問題文:
以下の森林土壌に関する本文で、体幅約2㎜以上の大型に分類されている土壌動物は何ですか。すべて挙げてください。

··· 本文抜粋

〇日本の森林の4割がスギ、ヒノキ、カラマツ、エゾマツ、トドマツなどの人工林になり、気候に対応した天然分布をみることは難しいが、人工林となっても土壌は変わらない。
人工林の下にも、その場所の気候帯に対応した天然林と同じ土壌が分布している。
森林土壌が森林樹木の働きだけで生成されているのではないのが分かる。
森林が成立するに十分な降水量がある日本においては、大まかにみて年平均気温の高低による気候帯の違いに対応し、そこに天然に成立する森林の種類が違い、気候と植生が違えば違った土壌が分布していることが分かる。
◎生物因子は気候・地形因子と深い関係
「生物」因子としては、森林生態系の分解者である土壌動物や微生物も土壌生成に深くかかわっている。
〇分解者の働きは、気候因子と深い関係がある。
〇分解者と地形との関係
地形の違い⇒乾湿の違い⇒堆積有機物の分解とAo層の体積に差異が生じる。
斜面上部、尾根筋⇒乾燥⇒分解者の活動が活発でなく有機物の分解が進まない⇒モル型のAo層厚い
斜面下部、沢筋の湿った所 ⇒有機物の分解が進行⇒ムル型のAo層
〇土壌動物 (体幅のサイズにより分類)
小型(約0.1㎜以下):線虫類、原生動物
中型(約0.1~2㎜):ダニ、トビムシ、
ヒメミミズ、シロアリ
大型(約2㎜以上):ムカデ、ヤスデ、大型ミミズ、クモ
〇土壌微生物 (細菌、放線菌、糸状菌)
細菌、放線菌は土中のあらゆるところに生息し、多様な生化学活性と、高い繁殖力をもち、生態系の物質循環に重要な位置を占める。
糸状菌は、落葉落枝や枯死痕根などの有機物遺体の内部に侵入し、分解酵素を分泌して菌体に利用できる分解産物を吸収摂取。
これらの分解者はAo層から鉱物土層の表層にかけて最も多く生息する。
その、生息密度、活性は気象条件や土壌の乾湿の条件に左右され、それぞれの環境条件に応じて、土壌生成に深くかかわっている。

······
··· 提供エントリ

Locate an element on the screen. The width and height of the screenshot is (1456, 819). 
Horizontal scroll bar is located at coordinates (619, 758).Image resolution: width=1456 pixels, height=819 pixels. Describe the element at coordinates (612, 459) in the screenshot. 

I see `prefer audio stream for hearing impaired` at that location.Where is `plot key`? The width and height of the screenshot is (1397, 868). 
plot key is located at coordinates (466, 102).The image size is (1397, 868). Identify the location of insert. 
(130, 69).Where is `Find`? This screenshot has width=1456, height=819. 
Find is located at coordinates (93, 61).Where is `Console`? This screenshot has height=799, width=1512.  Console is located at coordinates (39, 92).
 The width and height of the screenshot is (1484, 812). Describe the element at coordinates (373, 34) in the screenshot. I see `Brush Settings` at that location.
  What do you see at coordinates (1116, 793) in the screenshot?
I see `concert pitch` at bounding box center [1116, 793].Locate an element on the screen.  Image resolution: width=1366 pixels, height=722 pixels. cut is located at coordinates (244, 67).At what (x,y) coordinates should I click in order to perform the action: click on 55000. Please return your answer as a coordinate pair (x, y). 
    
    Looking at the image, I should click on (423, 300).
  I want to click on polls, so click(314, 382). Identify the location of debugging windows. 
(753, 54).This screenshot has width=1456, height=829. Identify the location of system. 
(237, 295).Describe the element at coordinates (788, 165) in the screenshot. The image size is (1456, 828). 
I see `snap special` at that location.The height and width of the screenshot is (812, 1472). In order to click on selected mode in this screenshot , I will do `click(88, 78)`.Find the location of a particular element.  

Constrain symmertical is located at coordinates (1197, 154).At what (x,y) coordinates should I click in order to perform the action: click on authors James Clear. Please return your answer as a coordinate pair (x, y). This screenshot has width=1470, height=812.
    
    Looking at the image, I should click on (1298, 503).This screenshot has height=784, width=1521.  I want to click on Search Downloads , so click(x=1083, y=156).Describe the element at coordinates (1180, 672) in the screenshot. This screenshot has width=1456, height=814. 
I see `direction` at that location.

······

解答:
ムカデ、ヤスデ、大型ミミズ、クモ